▶ [Work request] Below are records; print only the lines from the line containing "1024x567 pixels. How" to the end, both included, reproduced exactly and without the pictures.

▶ [Data]

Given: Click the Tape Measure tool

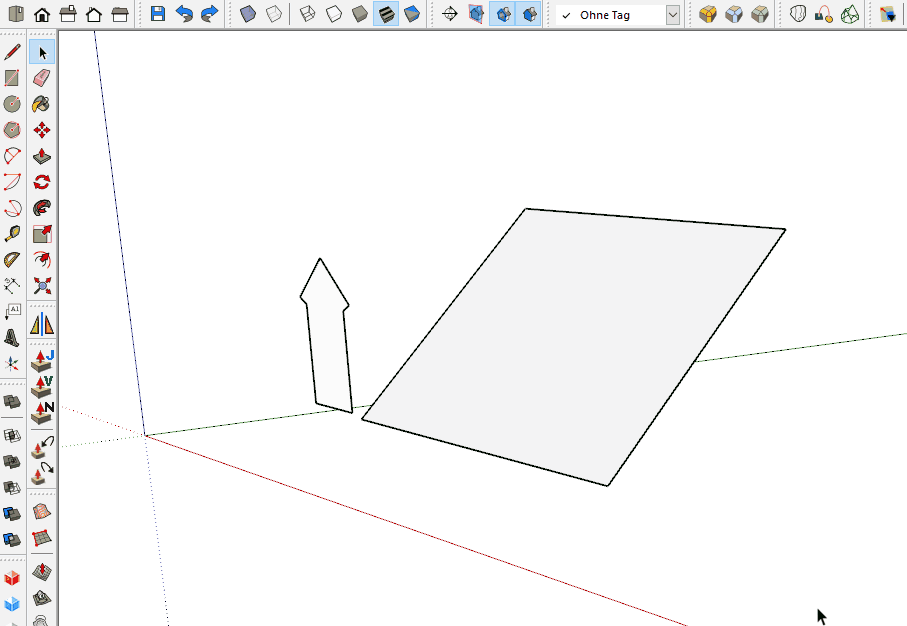Looking at the screenshot, I should point(13,234).
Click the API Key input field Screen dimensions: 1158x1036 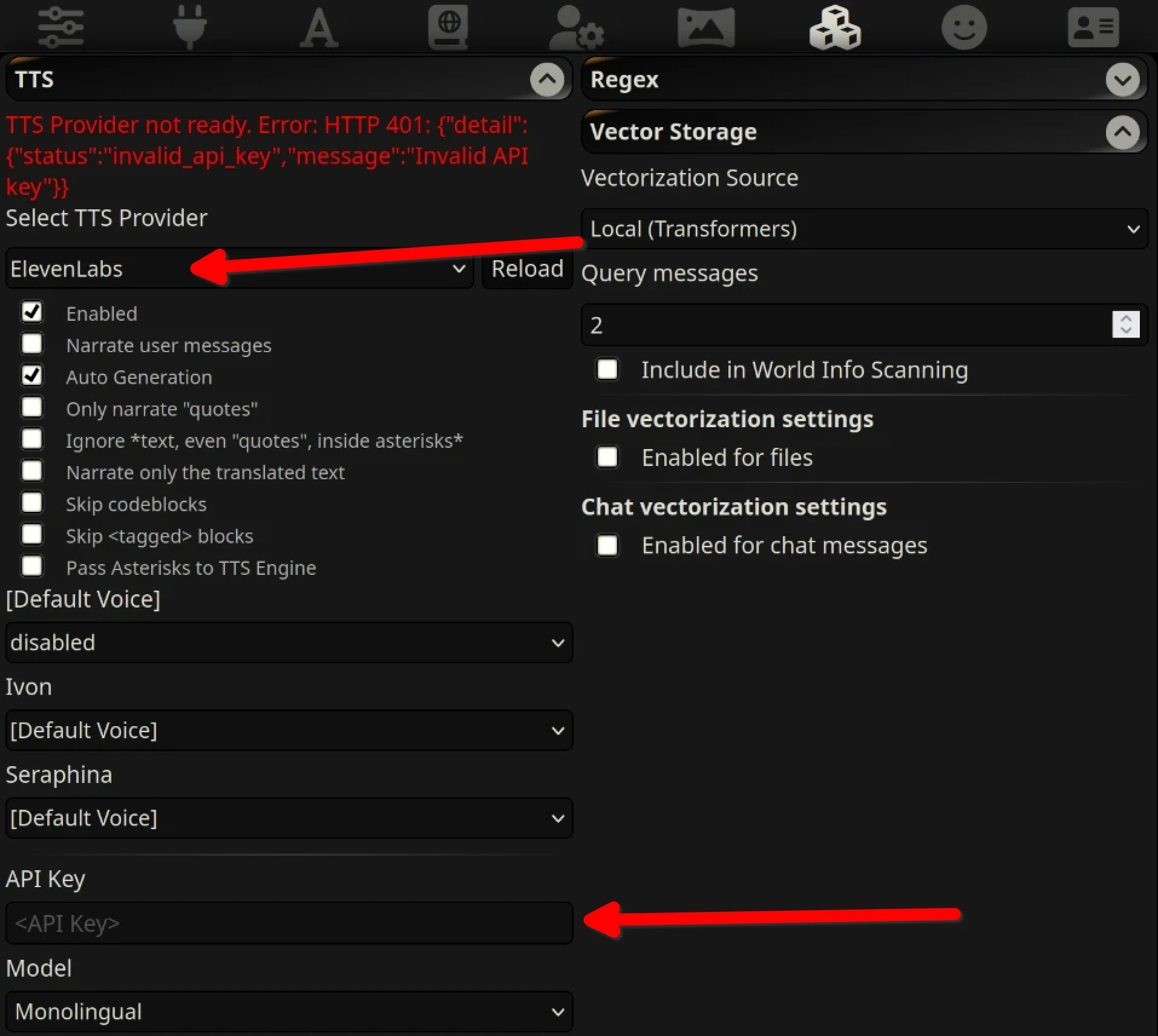pyautogui.click(x=289, y=923)
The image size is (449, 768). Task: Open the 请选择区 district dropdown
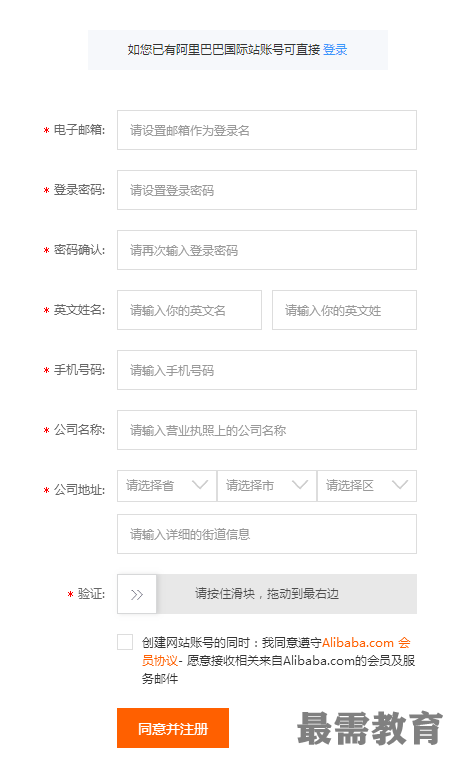[x=367, y=486]
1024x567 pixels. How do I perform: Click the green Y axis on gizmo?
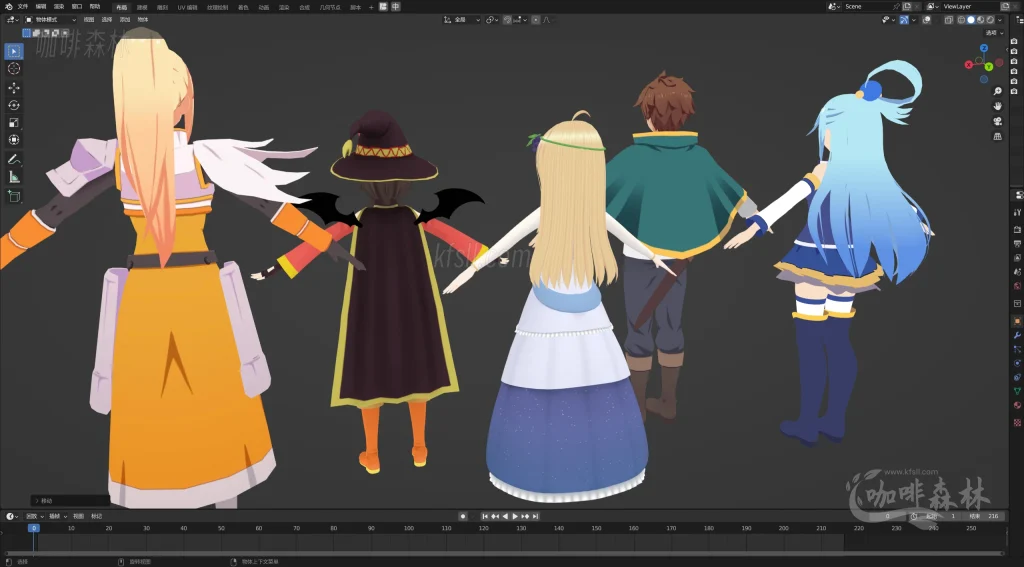(988, 67)
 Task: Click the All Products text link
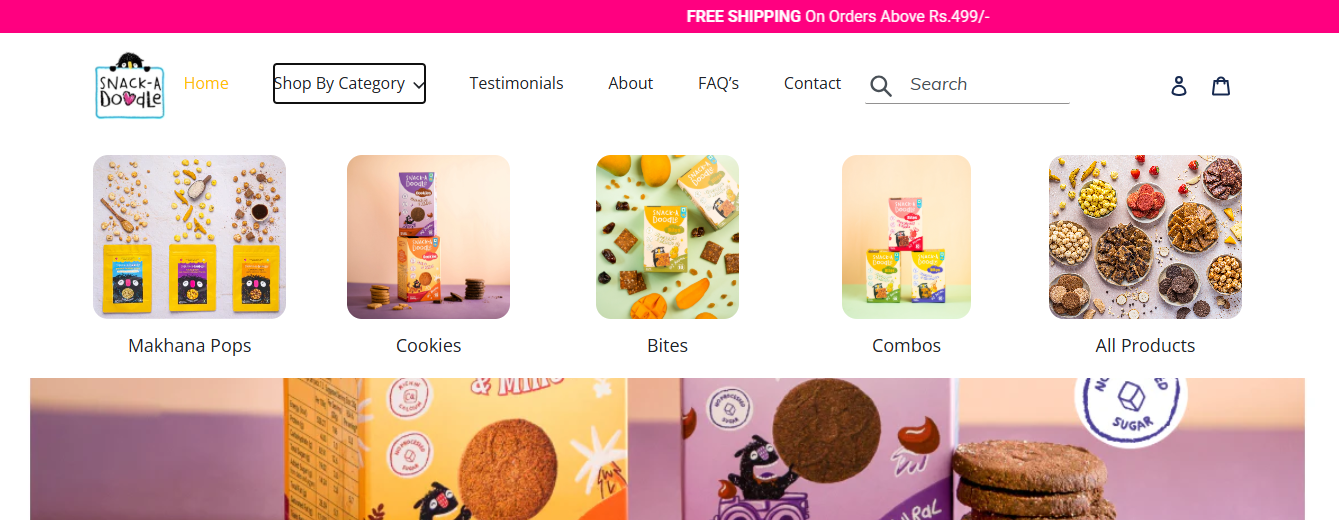(x=1145, y=345)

▶ [Exercise response]
1024x567 pixels. How do I perform: Click the green Y axis on gizmo?
(988, 67)
 Task: Click the All Products text link
(x=1145, y=345)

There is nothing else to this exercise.